Last week, an organization funded by the Associated Builders and Contractors delivered signatures to the Secretary of State for a possible ballot initiative that would repeal prevailing wage. Simply put, prevailing wage is a minimum wage for skilled tradesmen and women building public construction projects.
Because of this potential ballot initiative and the severe shortage of skilled trades workers right now we are likely to hear a lot about prevailing wage in the next few months. While politics makes everything more complicated than it has to be, the issues surrounding prevailing wage are pretty simple.
Repealing prevailing wage doesn’t save taxpayer dollars. Michigan repealed prevailing wage in the ’90s. We didn’t save taxpayer dollars. Wisconsin and Indiana both repealed prevailing wage in the last couple years. They haven’t saved any taxpayer dollars. Time and time again, the end result is the same: Repealing prevailing wage doesn’t save taxpayer dollars, and it won’t if we try it again.
The reason for this is simple. Lowering wages leads to lower-skilled workers and more mistakes. And mistakes in construction are really expensive — and in some cases, dangerous. Mistakes lead to delays and delays are really expensive, too. Qualified professionals in construction do it right the first time. We trained for four-year apprenticeships. We have hands-on experience. And we have the proper certifications to ensure that we deliver on time and on budget. This isn’t IKEA furniture. These are the bridges we drive on and the schools our kids attend. We need them to be built right.

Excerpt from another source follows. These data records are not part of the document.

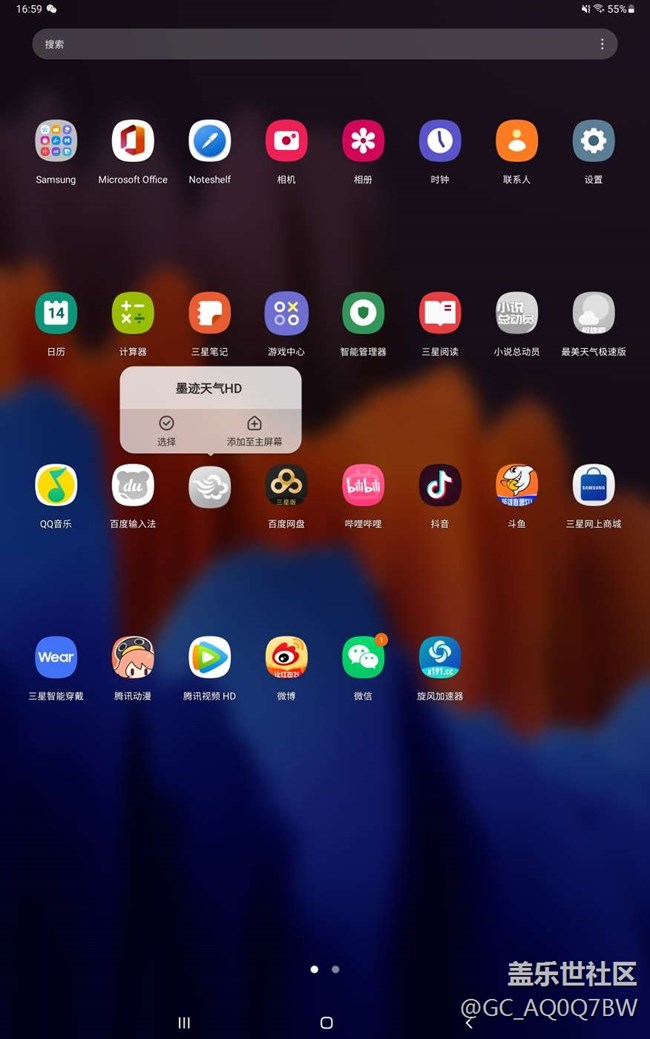Tap 添加至主屏幕 in the popup menu

click(254, 431)
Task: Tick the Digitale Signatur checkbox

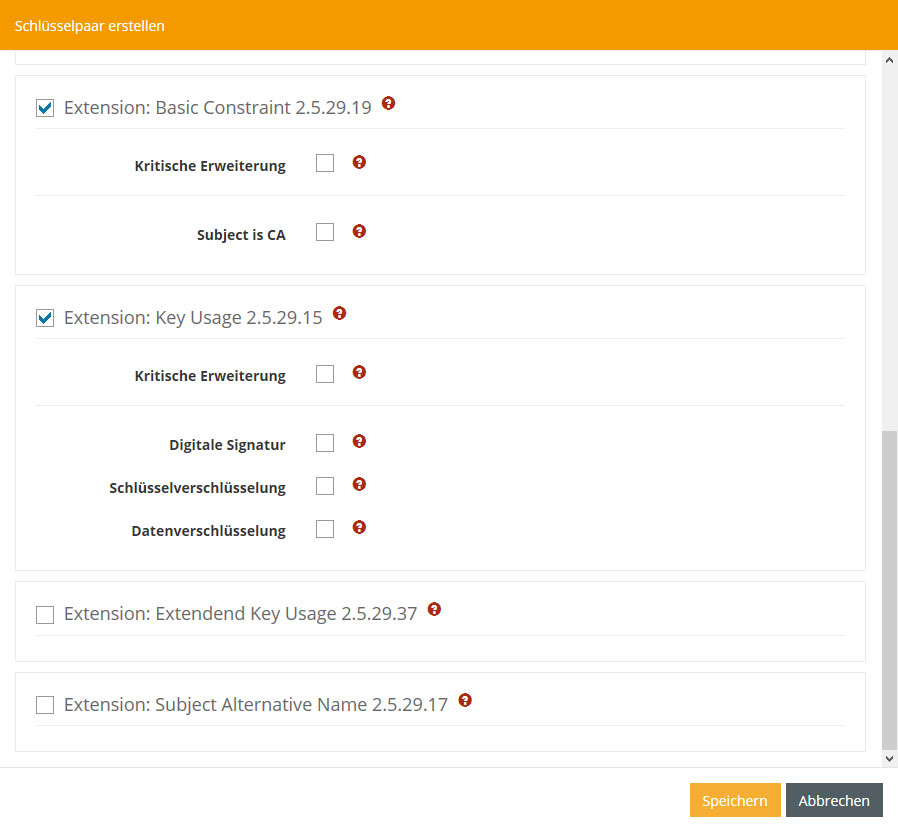Action: (325, 443)
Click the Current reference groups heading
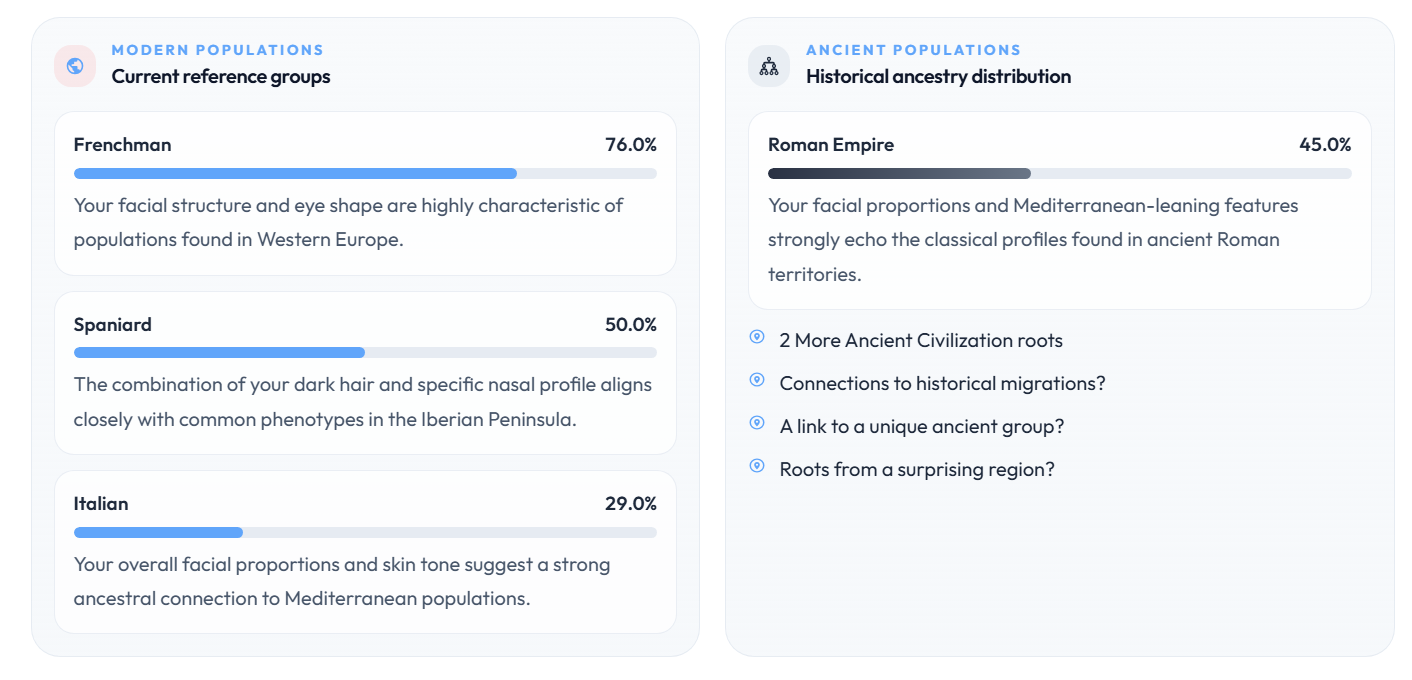The width and height of the screenshot is (1412, 680). [x=221, y=77]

Repealing prevailing wage also creates severe skilled worker shortages. When you don’t pay skilled workers enough money to live on, they move away in search of better jobs. Ten years ago, we paid teachers well and we had enough of them. Then, we cut their wages and now, we have a teacher shortage.
The same is true in our industry. Michigan already has a severe skilled worker shortage. If we repeal prevailing wage, we will make the skilled worker shortage a skilled worker crisis. This is exactly what happened when we repealed prevailing wage in the ’90s. It will be even worse this time.
Why would anyone want to repeal prevailing wage? That answer is simple, too. Some companies don’t want to pay people what they are worth and want to sidestep taxes by paying workers under the table. And it’s easier to do that if you get rid of pesky laws like prevailing wage. Then organizations like the Associated Builders and Contractors don’t have to compete with companies that pay their taxes, pay people for their work and play by the rules.
Mike Jackson is executive secretary-treasurer of the Michigan Regional Council of Carpenters and Millwrights.